I am typing this watching the British Open golf championship. The Carnoustie effect is defined as "that degree of mental and psychic shock experienced on collision with reality by those whose expectations are founded on false assumptions." Sounds familiar with the current sub-prime CDO crisis demonstrating a classic reality check. A question to ask investment managers claiming to run a hedge fund, "What exposure does your strategy have to the Car-Nasty effect?". If the strategy assumes sunny market weather and normal distribution fairways, walk away.

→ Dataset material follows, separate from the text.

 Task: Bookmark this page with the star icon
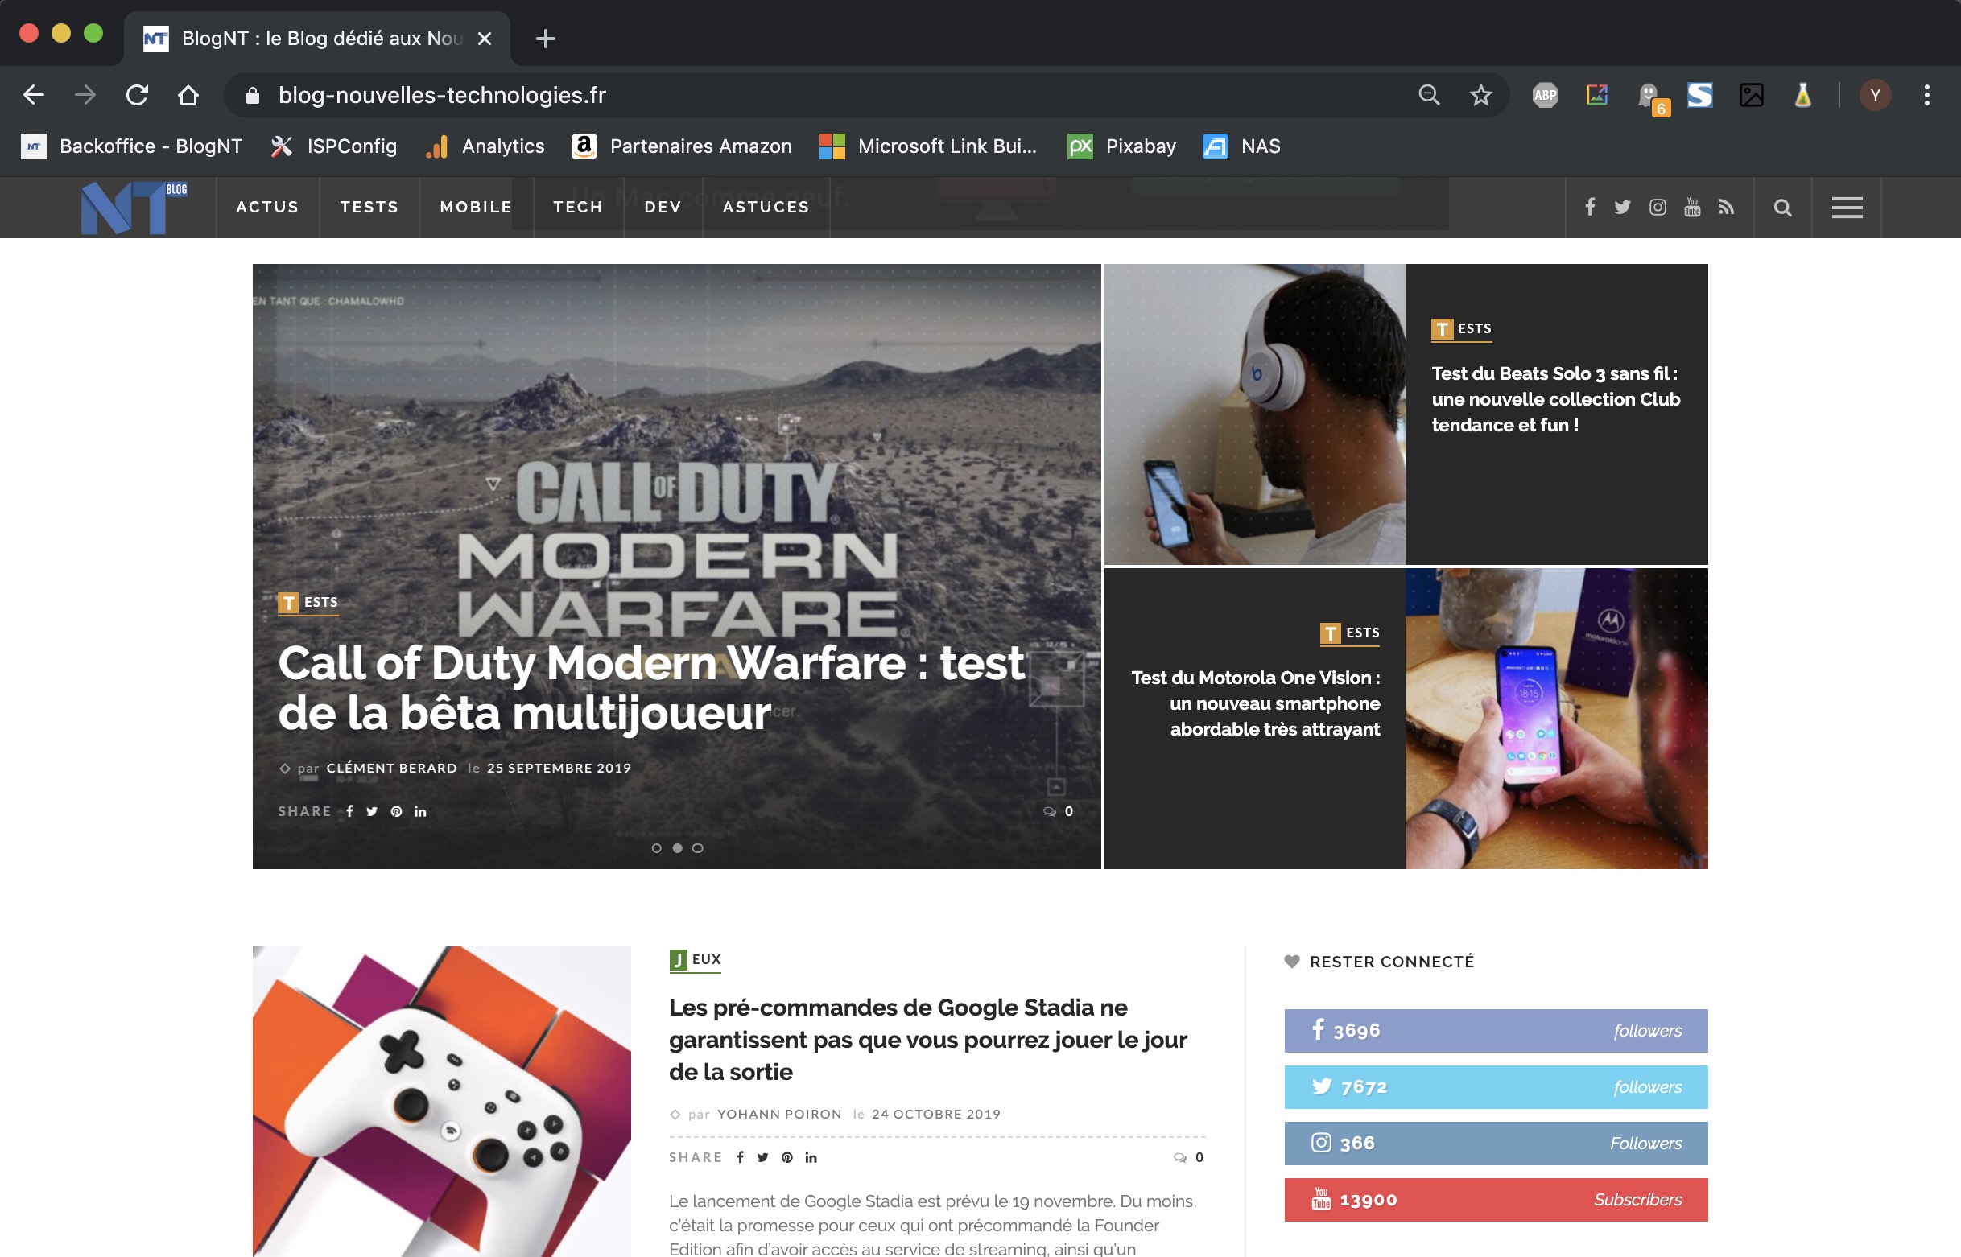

There are other parallels between finance and golf. While everyone recognizes there are skilled golfers able to negotiate "random" Scottish weather some deluded souls continue to doubt the existence of skilled funds able to negotiate "efficiently" priced markets. Such skill MUST be in limited supply. Of all the people who have ever swung a sand wedge, few would be justified in calling themselves "golfers". Much fewer deserve to be considered "world class golfers". Similarly only a small proportion of "hedge funds" actually are hedge funds and fewer still are world class hedge funds.
The media sports pages focus on the stars while the financial pages focus on the losers. When academics study hedge funds they try to study EVERY product that says it is a hedge fund and bothers to report to a database. Hedge fund indices and "investable" hedge fund index funds are an even dumber idea than stock or bond index funds. The indexers would have you believe every large open hedge fund is worth owning! Even most legitimate hedge funds are avoids, let alone all the impostors and risk premium players. Can you imagine the average score at the Open if every "golfer" played?
It all comes down to doing your homework backed up by due diligence and advice from those who truly understand alternative investment strategies. And diversifying sufficiently so that possible negative performance of any one fund or strategy does not have a debilitating effect on your portfolio. Twenty hedge funds managing different strategies that have little correlation to each other is probably the MINIMUM number necessary.